WRITTEN INSTRUCTION:
Count the lines below that contain the word "toolbar" and reply with the number only.

-=-=-=-=-

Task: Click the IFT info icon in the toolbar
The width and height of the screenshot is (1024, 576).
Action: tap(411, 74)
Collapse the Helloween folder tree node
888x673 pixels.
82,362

-=-=-=-=-

RIGHT ANSWER:
1